Wednesday, November 9, 2011

Why Are Folks Mad At The Duggars?

So the Duggars announced they are expecting their 20th child and folks got down right offended and upset.




I am not the biggest fan of the Duggars and their reality show, but I do admire what appears to be their strong sense of family.  I watched their first little reality special back when they had like 15 kids or something like that.  This family has no debt, they don't live beyond their means, they teach their children values and they don't ask for handouts.

I do question if it is healthy for her to have so many children, but it must be because at the moment, she is still alive.  I bet some people thought that since I am of the infertile kind, I would be mad at this family's many blessings, but I'm not.  I'm happy for them.  It's awesome to see someone getting what they want.  They want all of their children, they want their family and they can support them.  So... why are folks so mad at the Duggars? *shoulder shrug*

Oh... and I should add that if I could have 20 kids, I would (and no, I can't afford 20, but I'd take the blessings and make do!)

Sunday, November 6, 2011

Just Wondering

Infertility is not like failing a class or trying to win a football game.  Sometimes your body won't do want your heart, mind, money and doctor are trying to persuade it to do.  People who have never been through it, don't realize that apart from the expensive cost of trying to get pregnant, you are putting your own health at risk.

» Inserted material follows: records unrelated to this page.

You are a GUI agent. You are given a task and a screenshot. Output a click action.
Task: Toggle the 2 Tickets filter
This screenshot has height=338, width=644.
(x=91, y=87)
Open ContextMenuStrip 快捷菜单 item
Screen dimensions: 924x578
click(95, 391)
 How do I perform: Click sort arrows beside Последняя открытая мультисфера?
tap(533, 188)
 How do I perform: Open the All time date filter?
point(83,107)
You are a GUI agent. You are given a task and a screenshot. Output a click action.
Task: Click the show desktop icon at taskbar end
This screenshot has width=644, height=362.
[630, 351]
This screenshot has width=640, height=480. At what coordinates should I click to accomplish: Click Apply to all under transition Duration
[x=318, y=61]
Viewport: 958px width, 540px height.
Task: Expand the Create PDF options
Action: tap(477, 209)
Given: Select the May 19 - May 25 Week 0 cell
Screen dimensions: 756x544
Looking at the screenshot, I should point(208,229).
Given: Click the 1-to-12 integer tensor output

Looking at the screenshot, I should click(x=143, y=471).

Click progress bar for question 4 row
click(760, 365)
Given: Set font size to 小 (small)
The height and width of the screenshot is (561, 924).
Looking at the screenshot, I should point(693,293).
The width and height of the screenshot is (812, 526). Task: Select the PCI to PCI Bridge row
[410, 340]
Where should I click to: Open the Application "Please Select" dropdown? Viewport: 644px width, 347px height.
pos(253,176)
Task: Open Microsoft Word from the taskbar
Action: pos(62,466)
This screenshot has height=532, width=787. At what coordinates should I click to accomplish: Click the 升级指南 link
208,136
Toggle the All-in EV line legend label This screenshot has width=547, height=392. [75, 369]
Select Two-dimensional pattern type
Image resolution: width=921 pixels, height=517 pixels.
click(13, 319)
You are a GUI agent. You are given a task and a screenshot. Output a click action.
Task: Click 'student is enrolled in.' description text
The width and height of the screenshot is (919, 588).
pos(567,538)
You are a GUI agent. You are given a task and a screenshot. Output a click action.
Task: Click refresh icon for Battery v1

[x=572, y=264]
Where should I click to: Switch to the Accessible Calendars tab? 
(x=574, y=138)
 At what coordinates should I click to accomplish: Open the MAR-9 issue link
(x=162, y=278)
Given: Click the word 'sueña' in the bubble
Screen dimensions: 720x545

Someone I love very dearly tried to dish a dose of tough love to me over this issue.  She didn't realize how much she hurt me and when I tried to explain, she told me I needed to see a psychiatrist.  I can't begin to describe how much I cried over the fact that the one person in the world who I thought would always be compassionate towards me, pulled that little card out of the box.

There is nothing wrong with seeing a psychiatrist.  However, it all started with talk of adoption.  This person slammed adoption saying people she knew ended up with sick kids, who drained them financially. I tried to explain that it's mean to slam the only option that may be available to me at some point.  From there, the conversation all spiraled out of control and landed on the "psychiatrist box."

I don't need to see a psychiatrist over my infertility. I won't let anyone try to tell me that something is wrong with me for being sad over it.  Hell, people cry over not being able to get the car they want.   I think that's a little more ridiculous than crying when your dream of a child is crushed.

That conversation made me realize that maybe I need to see a psychiatrist over my relationship with her.  She's my mother and I can't live without her, but for the first time in my life, I don't know how to deal with her.  The conversation hurt me that badly.  I talk to my mother every single day (no it's not always about infertility and babies) and at this moment, I don't know how to talk to her.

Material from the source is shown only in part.